Wejście do katedry w Modenie jest fantastyczną ?opowieścią o początkach świata z Księgi Rodzaju. Narracja rzeźbiarza jest długa. Moja też, choć o połowę krótsza, bo lewa część wejścia ?do katedry wciąż w remoncie.

Aktualizacja: 15.03.2014 09:36 Publikacja: 14.03.2014 22:30

Red

Fasada na pierwszy rzut oka jest prosta, dosyć płaska, niemal zgrzebna jak regularne kamienne bloki, mimo że rozżarzona do białości popołudniowym słońcem. Niewyszukana kombinacja dwóch figur: ogromniastego koła rozety z dodatkiem już bardziej dyskretnych arkad i arkadek oraz rozdeptanego trójkąta dachu nawy głównej i balkoniku nad wejściowym baldachimem. Gdzieniegdzie delikatne, poziome elementy, niemal niewidoczne z daleka – reliefy nad bocznymi wejściami i po bokach głównego portalu. Jeśli się je zauważa, to dlatego, że są zdobną, horyzontalną wstęgą, trochę mniej rzucającą się w oczy niż pas kolumn triforiów, wspierających ślepe arkady galeryjki pierwszego piętra. Wszystkie te delikatne szlaczki służą rozbiciu solidnej, masywnej, jednolicie kamiennej bryły katedry.

Właściwie najbardziej wyraziste są dwa kamienne lwy strzegące wejścia. Widać tylko jednego, bo drugi ginie w rusztowaniach konserwatorów. Lew wysoki na chłopa. Chociaż jest standardową bazą dla kolumn baldachimu, nie przypomina apokaliptycznych bestii strzegących raju, jakie można spotkać w Ferrarze czy Asyżu. Jest wysoki i naturalistyczny. Artysta widział lwa.

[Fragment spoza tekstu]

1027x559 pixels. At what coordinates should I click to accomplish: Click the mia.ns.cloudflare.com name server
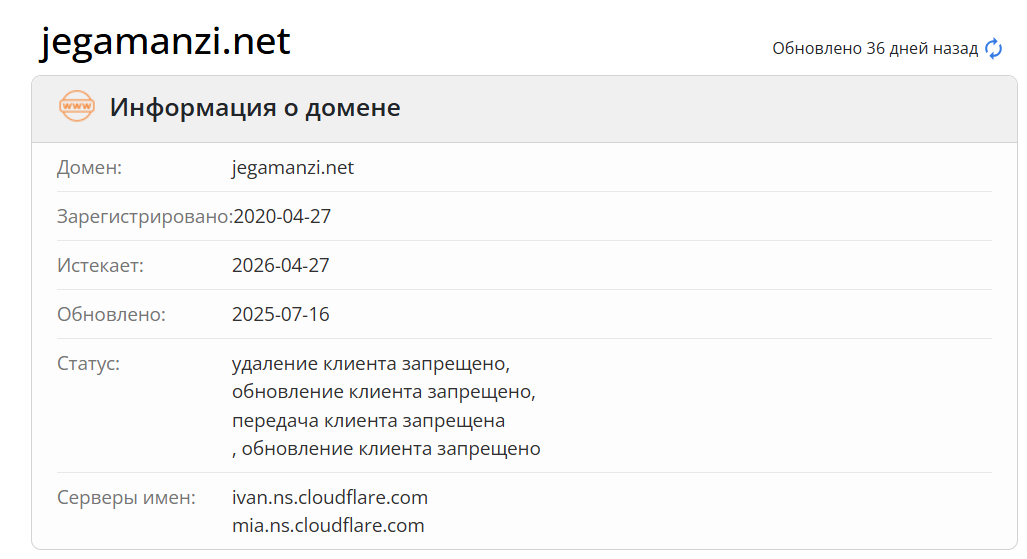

Z łatwością rozpoznajemy, że to spolia, czyli – mówiąc po ludzku – pożyczka z antycznej budowli.

Są jeszcze piony w tej fasadzie. Nawę główną okalają dwa kamienne kominy. To filary przyporowe wychodzące ze ścian, konieczne w bazylice, której nie wystarczają już drewniane stropy wczesnochrześcijańskiej świątyni i zamieniła je na modne, kamienne sklepienie. Architektoniczny wymóg wnętrza stał się znakiem podziału budowli na zewnątrz, a wizualnie wyszczuplił przysadzistą sylwetkę i nieco wysunął nawę główną do przodu. Architekt Lanfranco podzielił nawy boczne dwoma arkadami, które stoją na masywnych półkolumnach. Wyszczuplił je, a przy okazji wzmocnił i odciążył nośne części konstrukcji. Całość rzeźbiarsko rozplanowanej fasady łapie lub ukrywa słońce, bawiąc się grą oślepiającego blasku i ciemnych wnęk.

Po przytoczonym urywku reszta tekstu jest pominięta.